In the described implementation, the number of experts used per token was reduced from a usual value of 10 to 4.

The corpus asserts that uncertainty remains about output-quality impact because the evaluations supporting a claim that 2-bit is indistinguishable from 4-bit are thinly described.
In the described work, moving from 2-bit to 4-bit quantization was motivated by a finding that the 2-bit version broke tool calling while the 4-bit version handled tool calling well.
In the described implementation, the number of experts used per token was reduced from a usual value of 10 to 4.
It is claimed that the largest quality drop (under expert-count reduction) occurred when using 3 experts per token.

Dan Woods reportedly used Claude Code with an autoresearch-style workflow to run about 90 experiments and generate MLX Objective-C and Metal code optimized for efficiency.
The repository danveloper/flash-moe reportedly contains the resulting code and a PDF paper documenting the experiment, with the PDF mostly written by Claude Opus 4.6.

What exact benchmark methodology and runtime settings produced the reported >5.5 tokens/sec result (including prompt length, caching behavior, sampling parameters, batch size, and whether the model was warmed up)?
What are the precise quantization formats and implementation details used (including how 2-bit/4-bit were applied, per-layer or per-tensor choices, and how non-expert components were kept at higher precision)?
What standardized evaluation suite, prompts, datasets, and scoring were used to assess quality, including the claim about where the largest quality drop occurs when varying experts-per-token?
How robust is tool calling across multiple tools and schema complexities for 2-bit vs 4-bit (and across different expert counts), and what is the failure mode when it breaks?
What are the latency distributions and I/O characteristics (e.g., SSD read sizes, contiguity, stalls) during inference, and how sensitive are results to SSD performance?

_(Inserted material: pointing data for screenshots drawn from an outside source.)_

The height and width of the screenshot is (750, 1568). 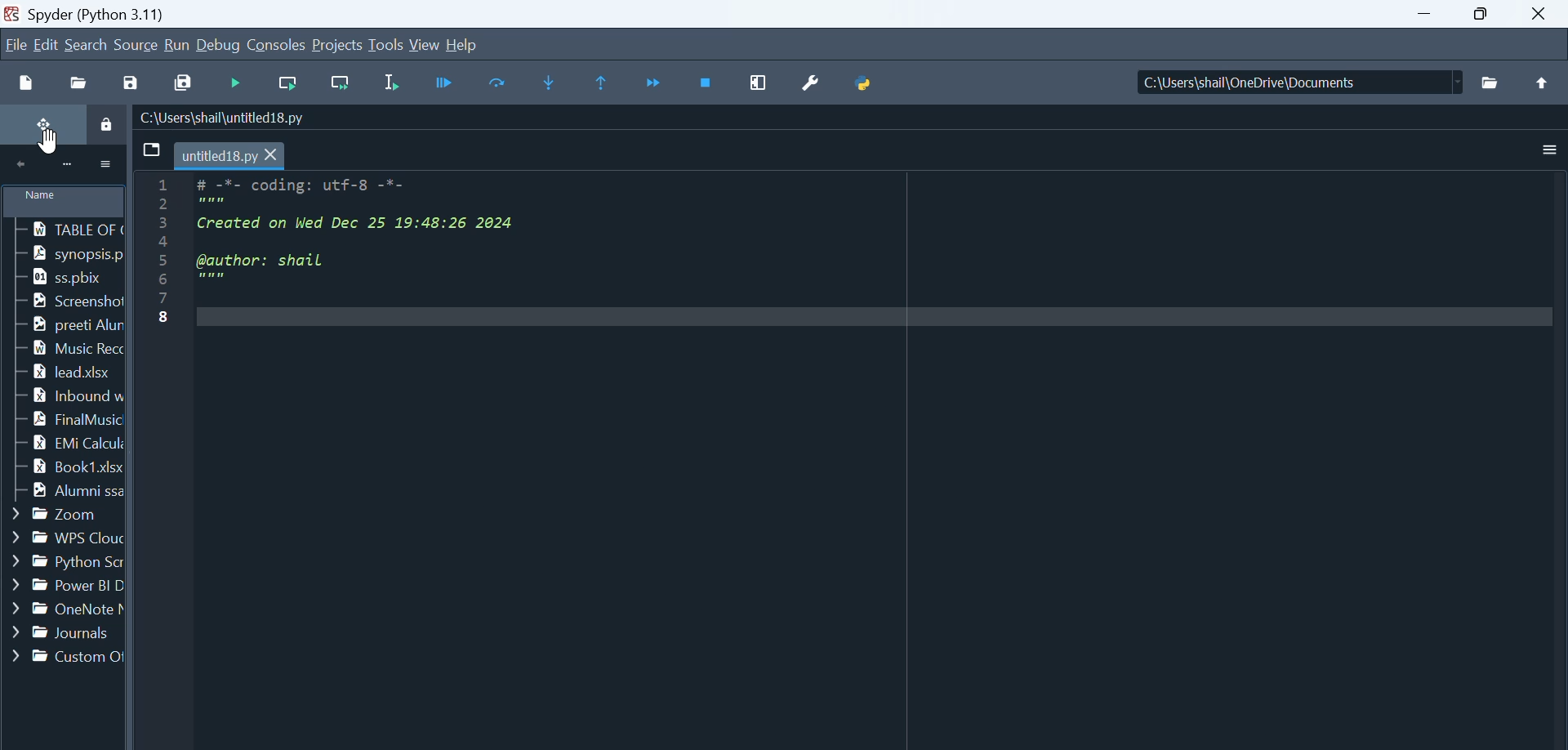 I want to click on open parent directory, so click(x=1542, y=82).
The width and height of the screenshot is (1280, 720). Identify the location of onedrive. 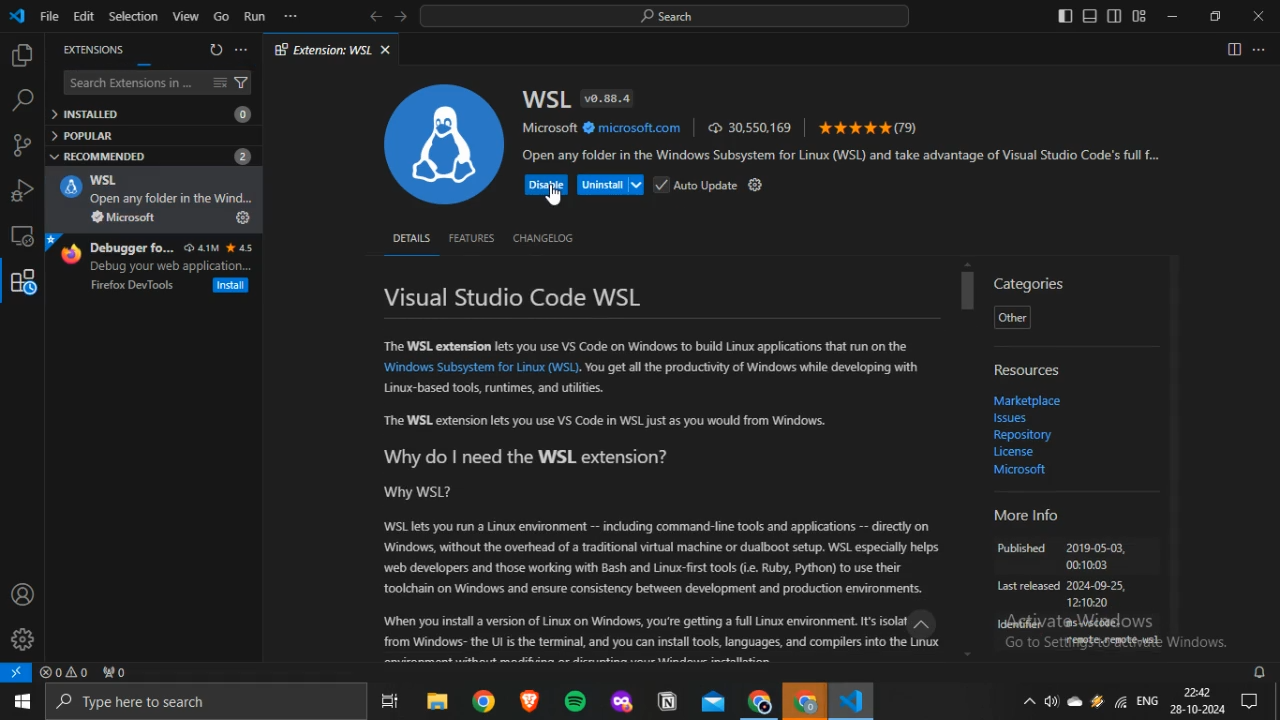
(1075, 702).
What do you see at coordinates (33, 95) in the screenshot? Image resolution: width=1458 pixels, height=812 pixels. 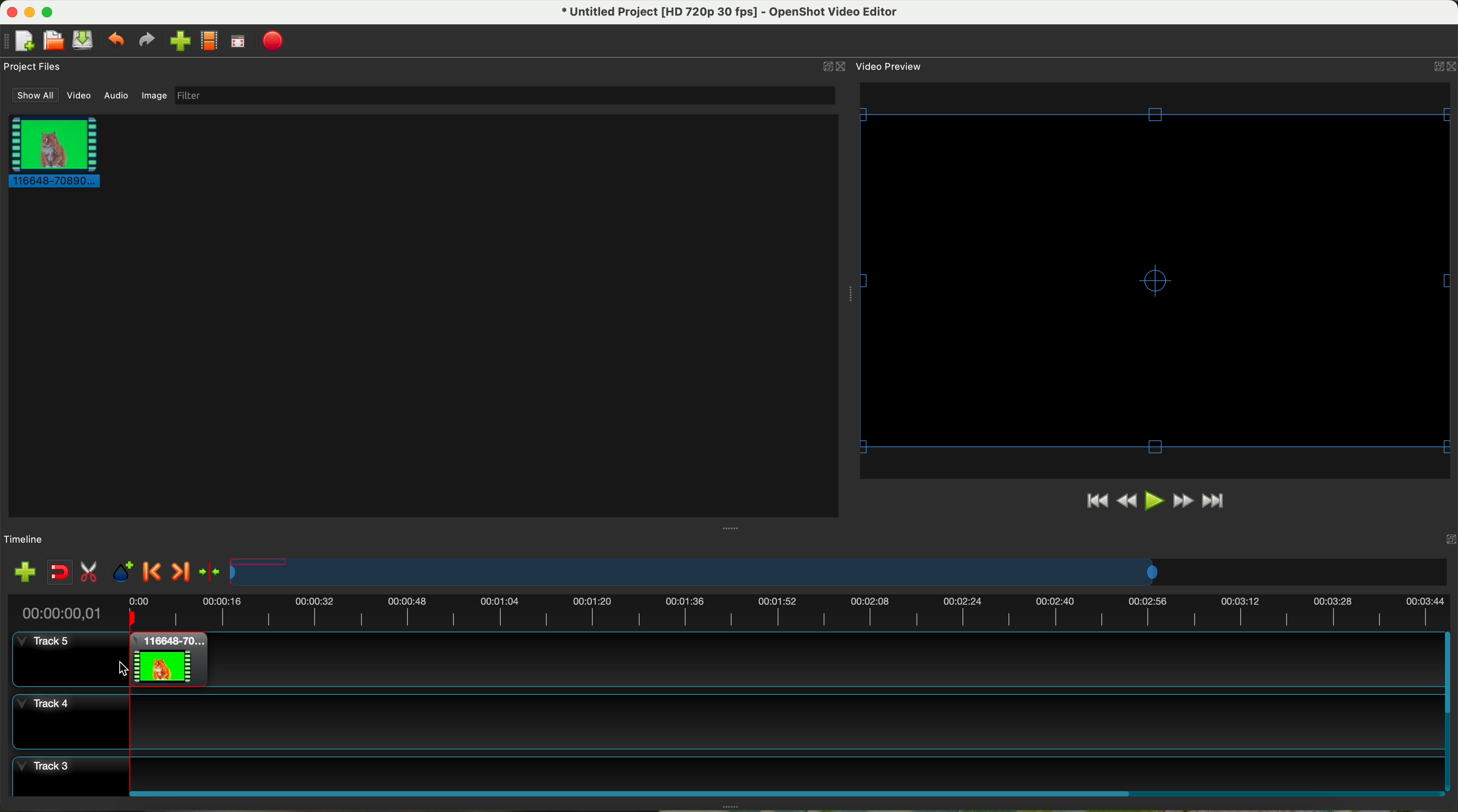 I see `show all` at bounding box center [33, 95].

MoE weight streaming from SSD could expand the addressable market for local inference on memory limited devices by enabling larger models than DRAM, potentially shifting demand toward SSD bandwidth and software stacks that optimize contiguous reads.
Tool calling sensitivity to quantization suggests quality, not raw throughput, may be the gating factor for deploying aggressively compressed local models, creating value for tooling that validates function calling robustness across quantization and routing settings.
AI assisted performance engineering workflows may compress optimization cycles for on device inference stacks, implying competitive advantage for teams that can rapidly iterate low level kernels and memory I O scheduling using such workflows.

Reproducible benchmarks showing sustained throughput over 5.5 tokens per second with disclosed settings, including prompt length, caching, sampling, batch size, warmup, and latency distribution during SSD streaming.
Public details of quantization formats and implementation choices, plus standardized evaluations showing tool calling reliability differences between 2 bit and 4 bit across multiple tools and schemas.
I O traces demonstrating predictable contiguous SSD reads, limited stalls, and sensitivity analysis across SSD performance tiers, confirming the cost model and streaming approach generalize beyond one setup.

Independent replication fails or performance collapses when benchmark conditions are fully specified, such as longer prompts, cold starts, different sampling, or realistic tool calling workloads.
Standardized quality tests show large regressions at 4 bit or when reducing experts per token, especially in tool calling, making the approach impractical for common agentic use cases.
Inference shows frequent I O stalls, small random reads, or extreme dependence on a specific SSD, indicating streaming is not robust or is too hardware specific to be broadly useful.